While I'm going through my busy-season freak-out, it's funny that there seem to be so many articles about introversion coming out. It's mostly due to some very good publicity for the book The Introvert's Way: Living a Quiet Life in a Noisy World by Sophia Dembling, who used to write for our local newspaper and who was on my media contact list when I was doing PR for the medical school. The latest article was on how to tell if you're an introvert.
Let's see how accurate it is:
#1 -- The more isn't the merrier -- that's mostly true for me. Unless I can find a small group within a big mass of people, I just freeze or I turn invisible. When I'm on my own at a big convention, I can quietly drift through a crowd without being noticed at all.
#2 -- Doing nothing is doing something -- YES! I consider plans I make with myself -- even if the plan is to stay home and watch TV or read -- to be just as valid as plans I make with someone else. I'm willing to break those plans if something better comes along, unlike anything I've committed to with others, but I also don't feel at all guilty for declining invitations because I've made plans with myself. It's my pet peeve when I decline something with "I have plans" and someone asks what those plans are. For one thing, it's none of their damn business and it's rude to ask, but for another, I know if I say what those plans are that they won't consider those plans to be "real" plans that are a valid reason for declining an invitation. This is part of why this time of year is so difficult for me. One of my favorite things to do during the holiday season is to sit at home and enjoy my decorations while reading, listening to Christmas music or snarking at Lifetime Christmas movies. I feel really freaked out if my schedule of going out starts to fill up and I don't have time for this sort of thing. That's one reason staying home until Christmas morning turned out to be such a great idea last year. Nobody's really around the few days before Christmas, so I get enough quiet time at home before I go spend time with my family.
#3 -- You feel like your head will explode -- I found this interesting because it's true, but I hadn't associated it with introversion, though it makes sense, and it fits with the Jung I've read. Since introverts are so internal, their brains are busy, and that's why sometimes external stimuli are just too much to add to the mix. I spend most of my days in total silence, not even playing background music.
#4 -- You hide in the bathroom -- I actually don't do this. I'd feel guilty hogging the bathroom at a party. I'm more likely to find a quiet corner of the room and just sit there and zone out for a while.
#5 -- You leave parties soon after arriving -- I don't do this, either, unless I don't manage to find a small group. I do another thing the author mentioned in this section, though, which is stay in one place and let the party come to me. I don't go out mingling but will mingle with others as they pass. See #4 about finding a quiet corner and staying there.
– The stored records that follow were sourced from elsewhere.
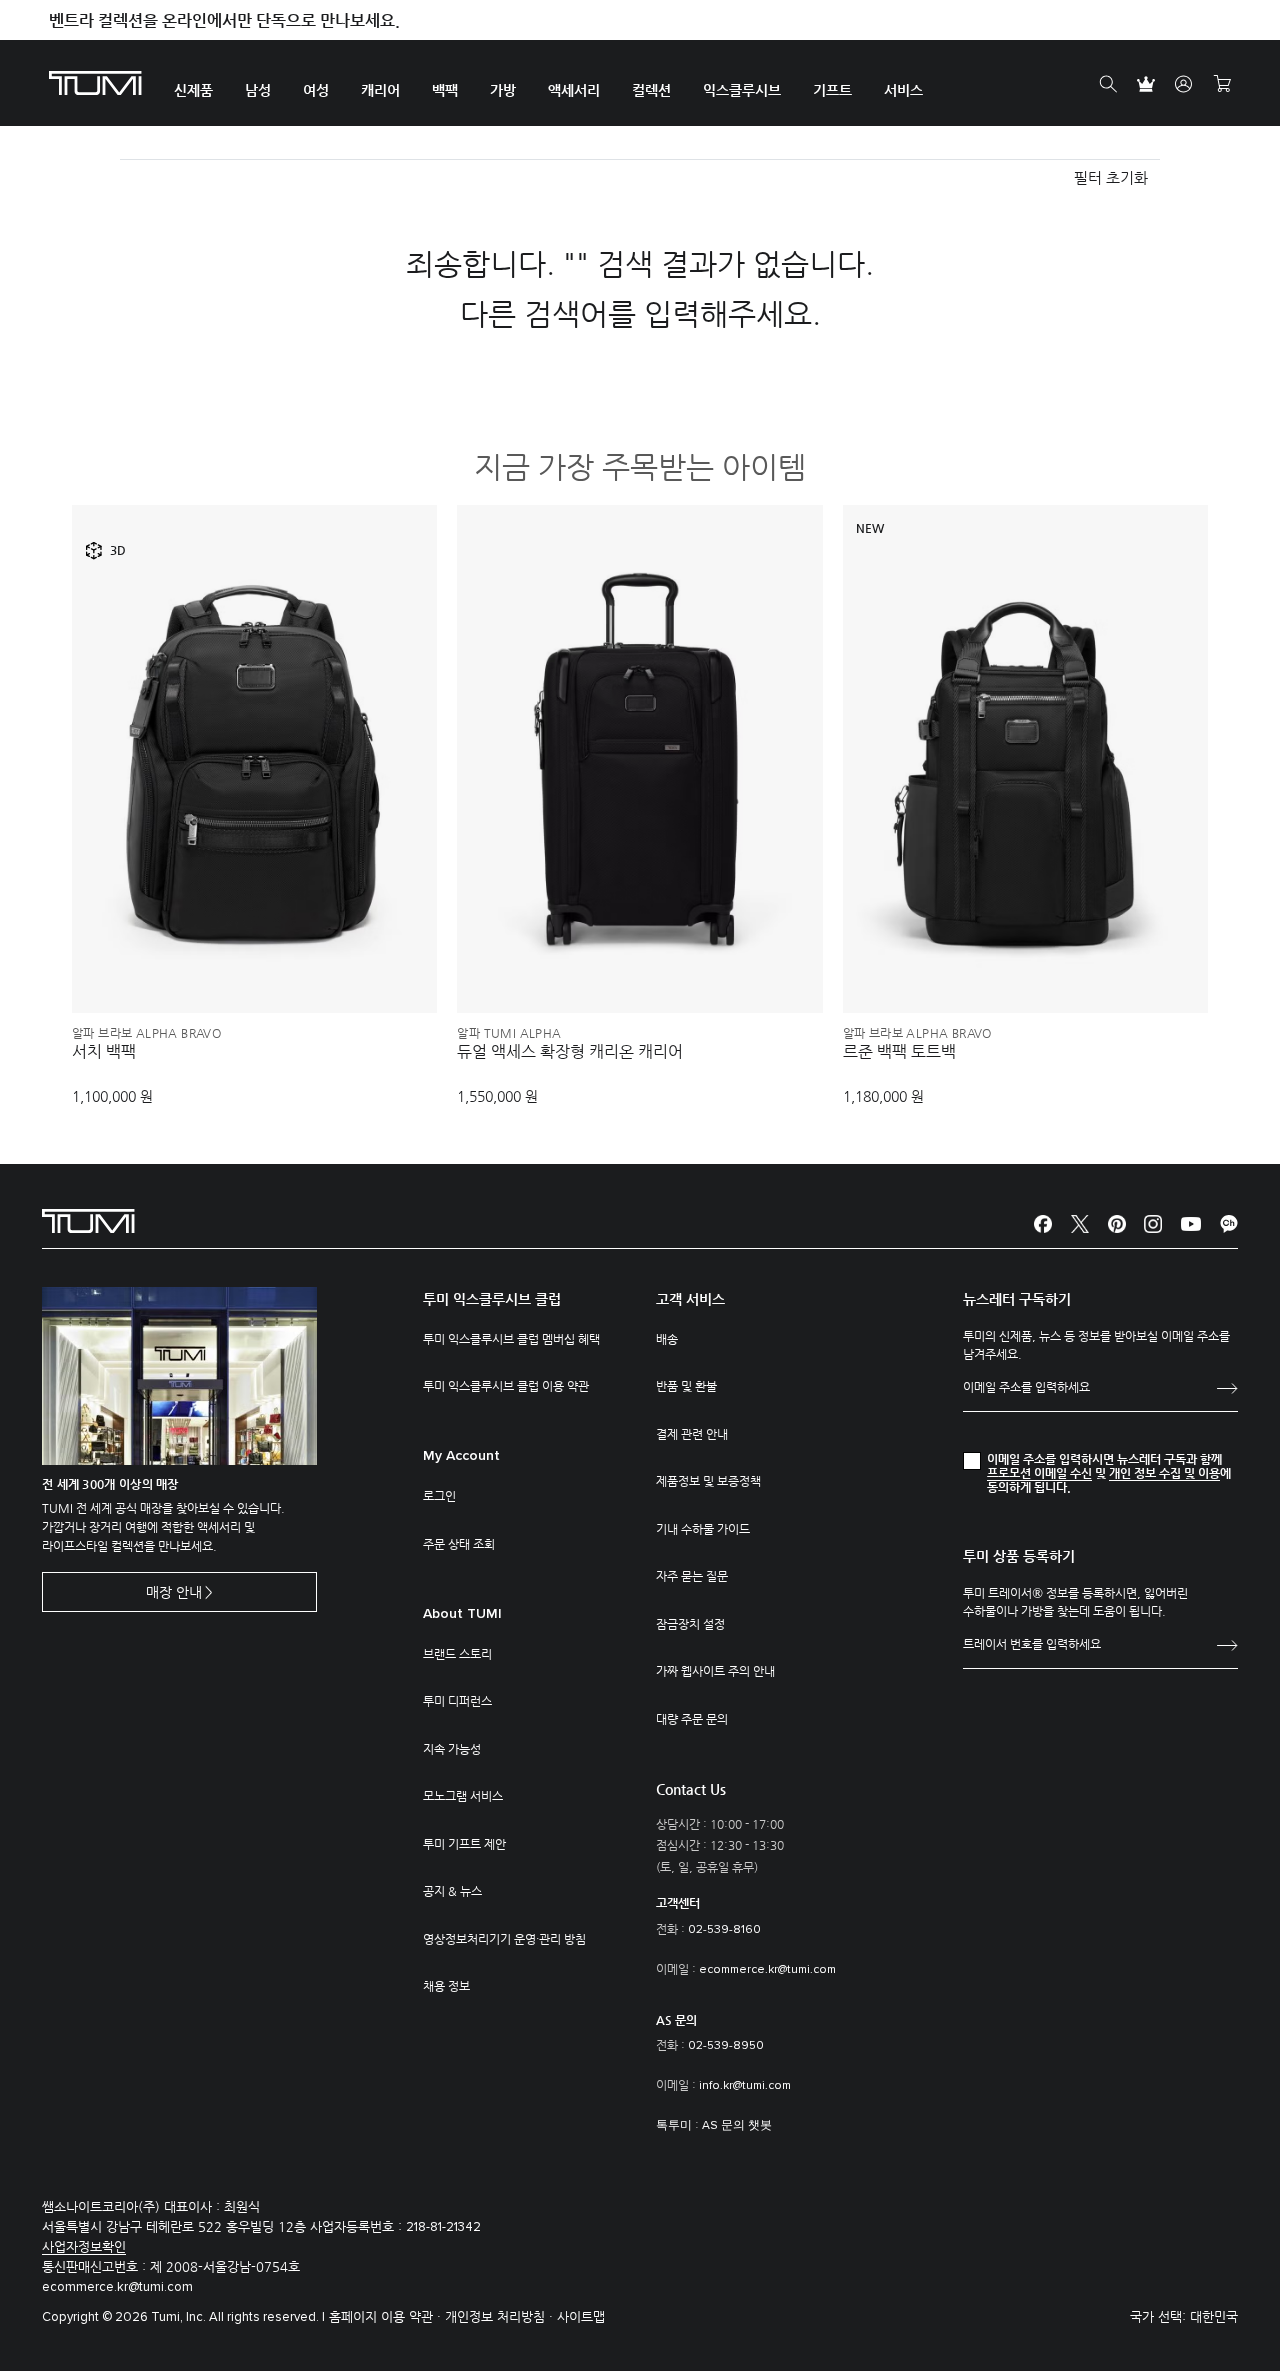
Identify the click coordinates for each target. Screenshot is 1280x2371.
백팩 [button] (445, 90)
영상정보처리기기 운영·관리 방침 (504, 1939)
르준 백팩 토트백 (899, 1052)
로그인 (439, 1496)
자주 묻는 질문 (692, 1576)
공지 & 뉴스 (452, 1891)
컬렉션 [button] (651, 90)
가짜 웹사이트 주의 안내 (715, 1671)
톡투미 (674, 2126)
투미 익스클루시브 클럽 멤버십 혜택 (511, 1339)
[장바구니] (1222, 84)
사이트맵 (581, 2316)
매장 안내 (174, 1592)
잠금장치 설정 (690, 1624)
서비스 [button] (903, 90)
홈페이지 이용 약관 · (387, 2316)
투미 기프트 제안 (464, 1844)
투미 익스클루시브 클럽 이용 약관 (506, 1386)
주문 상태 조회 (459, 1544)
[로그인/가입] (1184, 84)
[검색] (1108, 84)
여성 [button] (316, 90)
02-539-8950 (726, 2046)
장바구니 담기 (255, 964)
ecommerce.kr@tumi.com (767, 1970)
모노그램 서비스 (463, 1796)
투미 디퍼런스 (457, 1701)
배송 (667, 1339)
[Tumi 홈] (95, 81)
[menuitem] (193, 83)
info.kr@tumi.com (745, 2086)
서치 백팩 (104, 1052)
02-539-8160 (724, 1930)
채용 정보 (446, 1986)
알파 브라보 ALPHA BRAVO (146, 1033)
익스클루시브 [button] (742, 90)
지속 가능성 (452, 1749)
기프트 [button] (832, 90)
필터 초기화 (1111, 177)
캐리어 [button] (380, 90)
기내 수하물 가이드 (703, 1529)
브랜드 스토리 (457, 1654)
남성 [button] (258, 90)
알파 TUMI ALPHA (509, 1033)
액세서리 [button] (574, 90)
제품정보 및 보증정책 (708, 1481)
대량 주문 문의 (692, 1719)
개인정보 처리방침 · (501, 2316)
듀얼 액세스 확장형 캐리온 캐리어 (570, 1052)
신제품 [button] (193, 90)
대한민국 (1214, 2316)
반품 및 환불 (686, 1386)
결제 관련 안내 (692, 1434)
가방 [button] (503, 90)
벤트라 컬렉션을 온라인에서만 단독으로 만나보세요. (224, 20)
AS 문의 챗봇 (737, 2126)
#6 -- You don't answer a ringing phone -- I generally do answer the phone, though I am often irked when it's someone who just wants to chat and I'm not up for it -- I'm getting better about not answering the phone when I really don't want to chat. However, I never place phone calls unless it's for a specific purpose -- making an appointment, planning something, conveying important news. Calling someone just to chat is utterly foreign to me. I've ended up ditching men I was dating because they didn't get the combo of this and #2. When I had a day job, I usually didn't go out on Friday nights because I needed the quiet time at home after being around people all week. If I declined a Friday night date invitation and the guy pushed to know why, it was strike one. If I explained and then he called on Friday night either because he was making sure I was home instead of giving him the brush-off to go out with someone else or because he knew I'd be home, then I figured he just didn't get me and there was no point in pursuing the relationship further. The first option was a red flag danger sign. The second, assuming that I'd want to talk on the phone when I needed a night to decompress, was the kind of cluelessness it's difficult to train out of people because if you even try, they take offense.
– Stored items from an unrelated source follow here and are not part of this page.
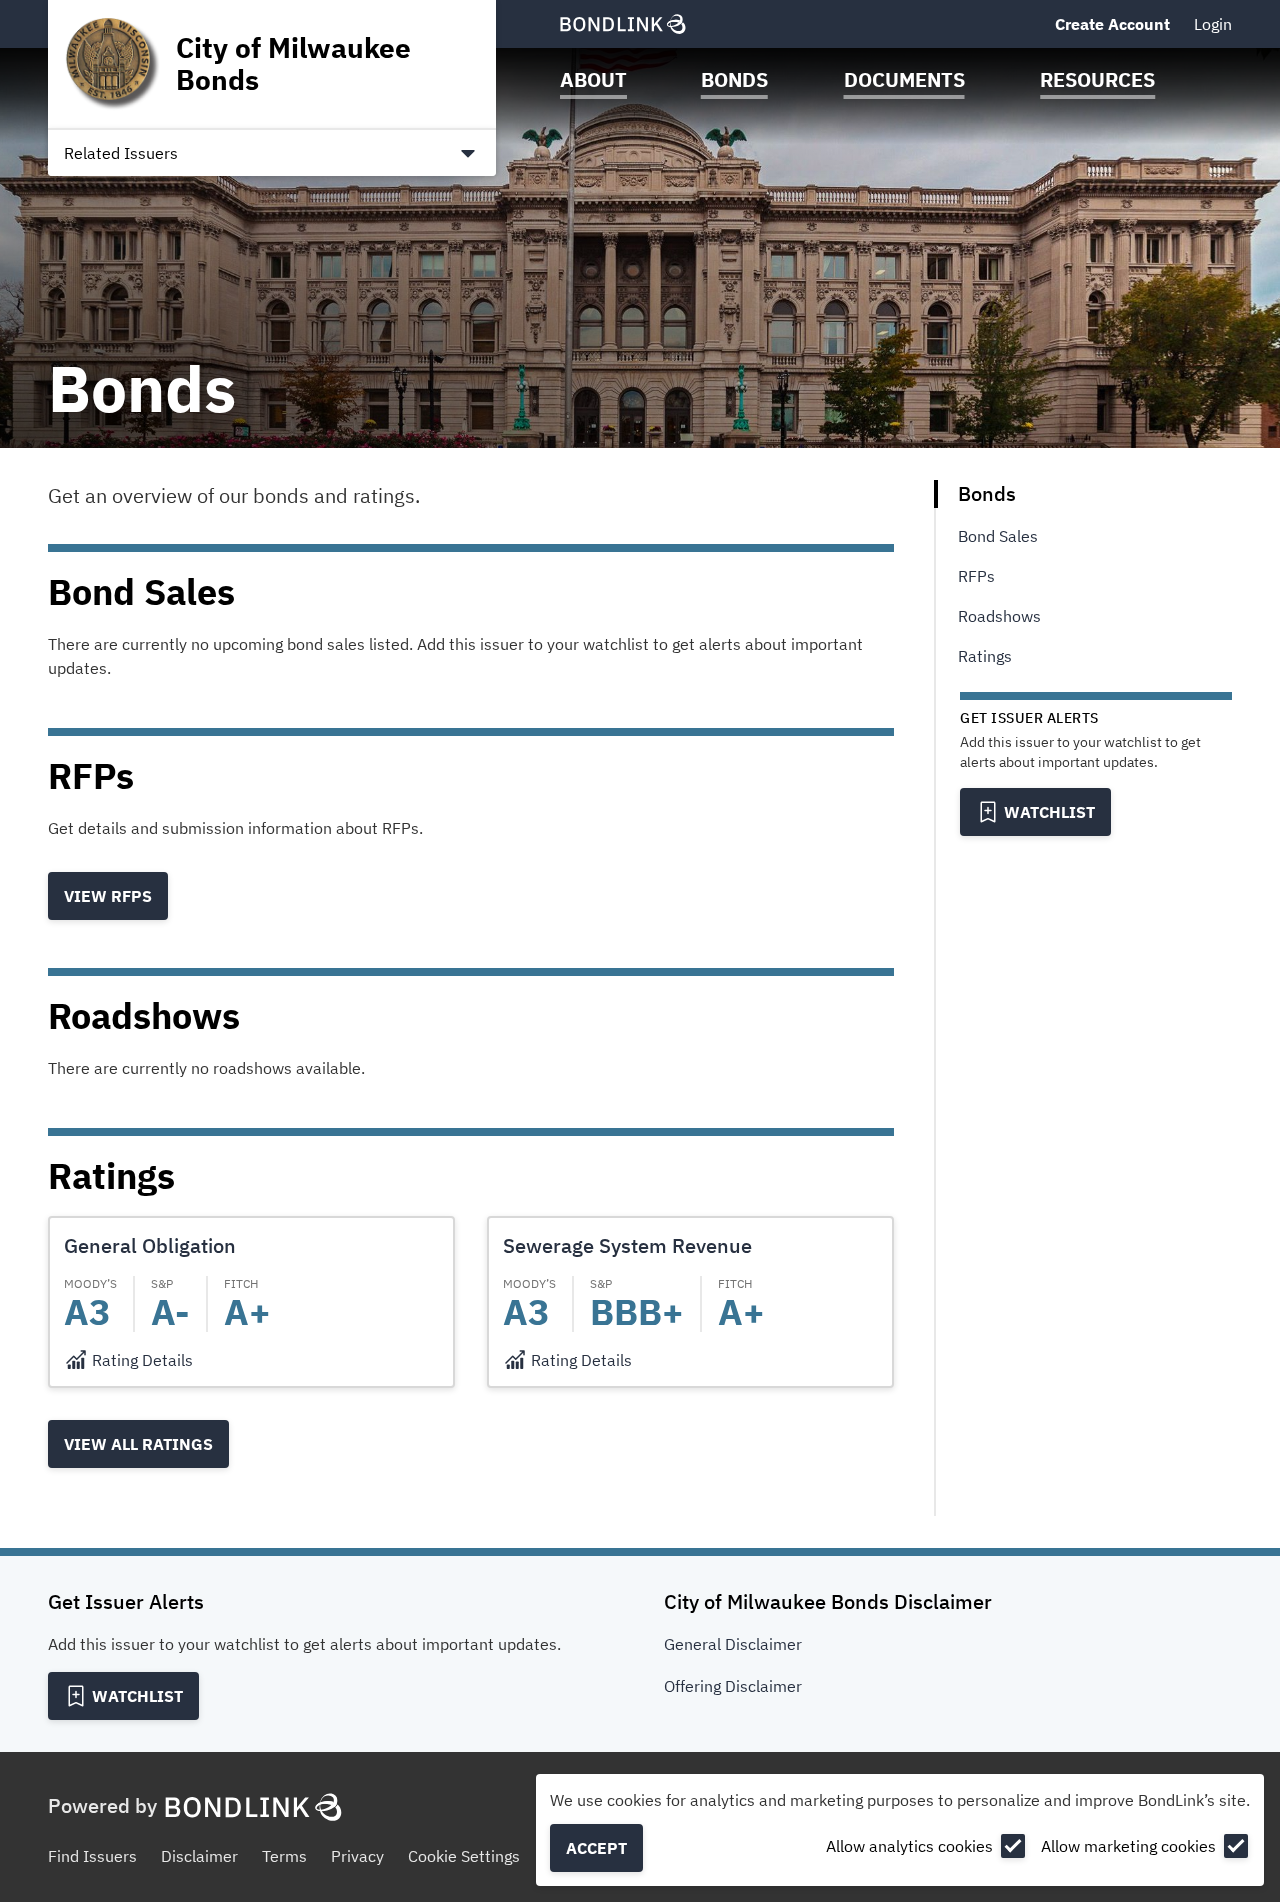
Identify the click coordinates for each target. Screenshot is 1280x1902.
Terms (284, 1856)
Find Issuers (92, 1856)
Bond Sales (998, 536)
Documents (904, 79)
#7 -- You prefer one close friend over a lot of acquaintances -- yes and no for me, but that's probably because of the group I hang with. I have a large group of friends that's an actual organization (more or less a social club), and I often do things with the whole group, but I have a few close friends within that group that I socialize with beyond group activities. I don't know that I really have "acquaintances," other than people like neighbors or people I see at church but don't see away from church.
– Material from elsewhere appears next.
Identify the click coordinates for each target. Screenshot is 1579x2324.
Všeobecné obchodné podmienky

#8 -- You don't know what people find to talk about -- I have no problem with conversation, probably because most of the people I interact with socially are like-minded. I am, however, utterly baffled by the people who live on their cell phones all day long, who never seem to not be in a conversation, and who break out in a cold sweat if they have to go five minutes without texting. I don't know what they find to talk about. Even I would run out of things to say after that long. See also #6 about hating the phone
#9 -- You avoid audience participation events -- I don't really mind in performing arts situations, but I hate audience participation writing workshops where you share what you're working on. For one thing, I don't write on command. I need to think things through, not take five minutes to write a paragraph that will be shared with the class. For another, I don't like talking about ideas much until I've written them, and I certainly don't want to tell a room full of strangers what I'm working on, and yet it's a waste of time to go through the exercises with a hypothetical story I don't plan to write. Just tell me what the exercises are, and then I'll go home and work through them on my own. I don't need to show off by reading my work to the group.